BEGIN Records shown

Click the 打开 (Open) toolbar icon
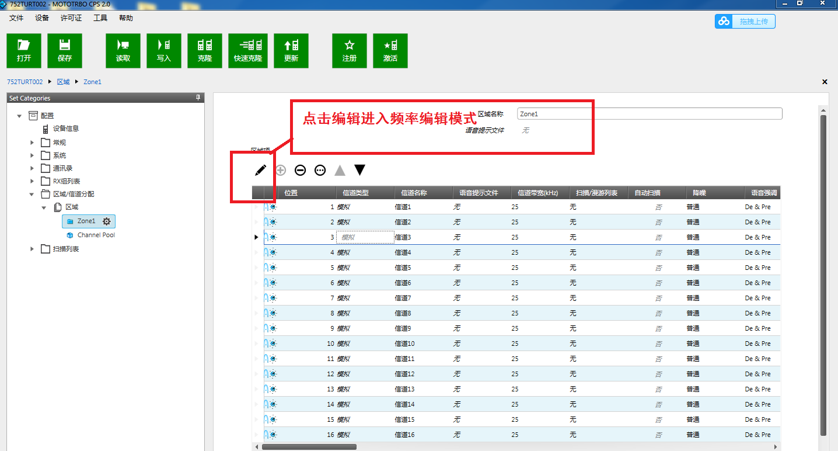[24, 50]
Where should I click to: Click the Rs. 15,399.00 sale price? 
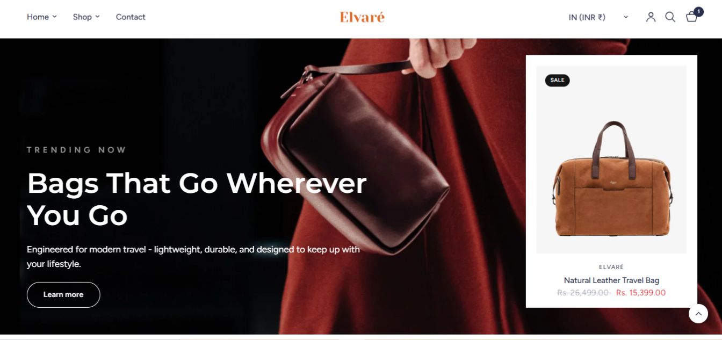641,293
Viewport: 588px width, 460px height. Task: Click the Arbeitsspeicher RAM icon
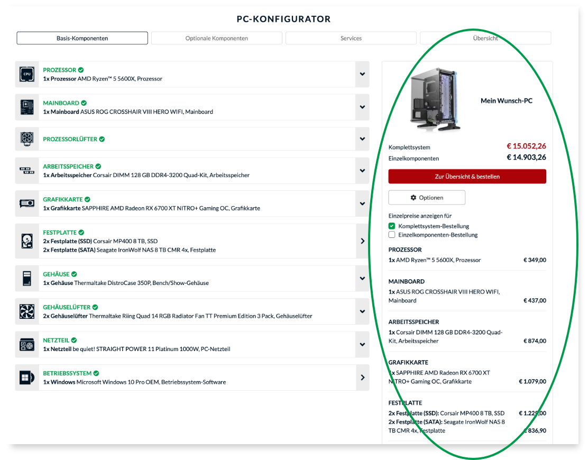(27, 171)
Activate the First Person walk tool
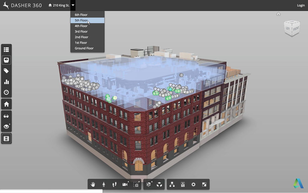This screenshot has height=193, width=308. pyautogui.click(x=104, y=185)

END Records shown

## Your objective
Above are records with pictures; repeat the records exactly and leave the pictures out.

## Output of the task
Click the 打开 (Open) toolbar icon
[24, 50]
Where should I click to: Click the Rs. 15,399.00 sale price? 
641,293
Viewport: 588px width, 460px height. Task: Click the Arbeitsspeicher RAM icon
(27, 171)
Activate the First Person walk tool
This screenshot has height=193, width=308. pyautogui.click(x=104, y=185)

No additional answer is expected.